A scratch pad allows participants to keep notes or a journal about their activities in a system. Issues addressed by feature set include the nature of the notes you can keep, sharing with others, and compatibility with other contexts.

Uses in communities of practice

Good when a space is complex and communities are long-lived so that members want to collect a more personal "summary" than the community's archive. Alternatively a scratch pad may allow a user to collect materials in preparation for posting or use elsewhere.

Polarities

  • Together/apart, Synch/Asynch:
  • Interaction/publication:
  • Individual/group:

Key features

  • A streaming journal is one single piece of text that can be long, but is not subdivided physically.
    • Good for shorter-lived events.
  • Having multiple separate notes allow people to write notes about different topics at different times.
    • Easier to capture one's participation over a long period of time or on different subjects.
  • A notepad can allow people to copy objects from the space into notes, such as postings, multi-media files, etc.
    • Often people find something they want to remember, and importing into a note makes this easier.
  • A notepad can organize notes according to some criteria other than chronology, such as topics, association with specific conversations, etc.
    • When the system has a number of different topics and conversations, it is useful to be able to see all notes associated with one of them.
  • A notepad can be a private area visible only to the participant.
    • The interplay between private and public notes can make a shared space more flexible and inviting.
  • A public notepad is an area that others can see and perhaps contribute to.
    • Good for creating connections among community members.

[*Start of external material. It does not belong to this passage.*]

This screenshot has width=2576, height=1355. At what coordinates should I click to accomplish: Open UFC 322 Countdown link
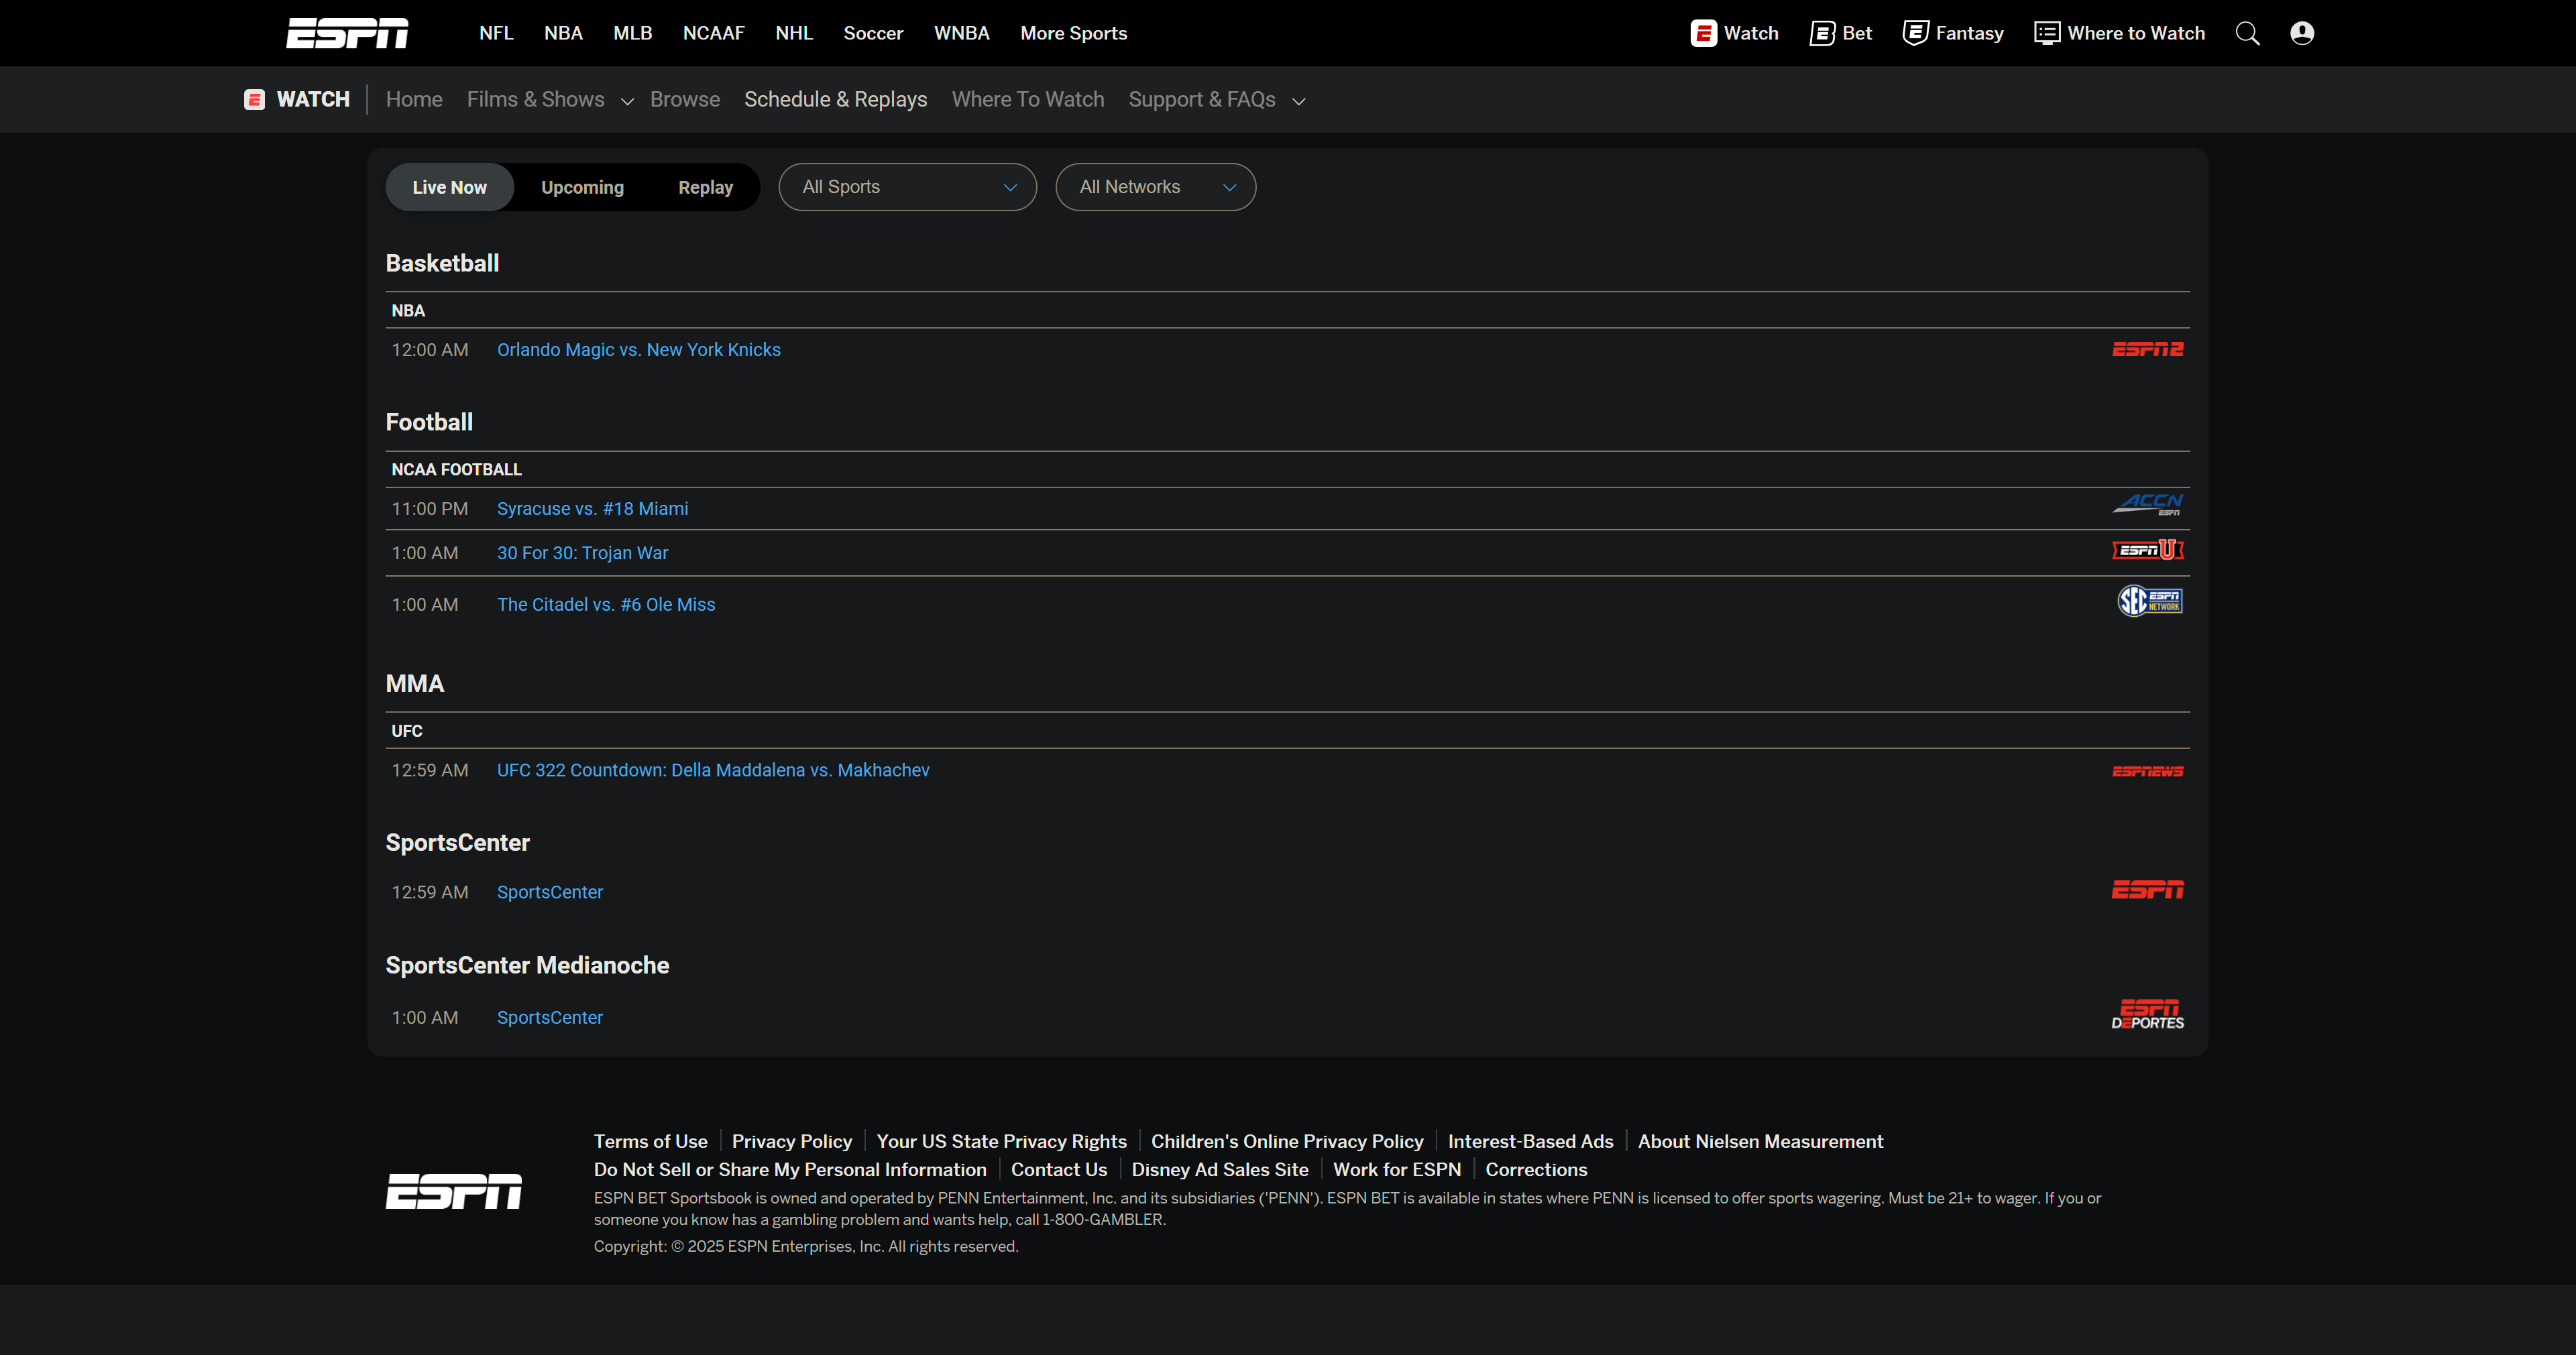coord(712,770)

Notepads then become meeting places for interchanges among members like a blog.
  • Ability to share notes with others allows people to send elements from the notepad to others, for instance, in an e-mail or IM.
    • A compromise between a private notepad and the value of sharing one's reflections.
  • The material in the notepad is portable across contexts. It can be exported to other programs that people use in other contexts (e.g., into a Word file) preserving formatting or other characteristics.
    • Useful when members are not online but need access to their notepad material.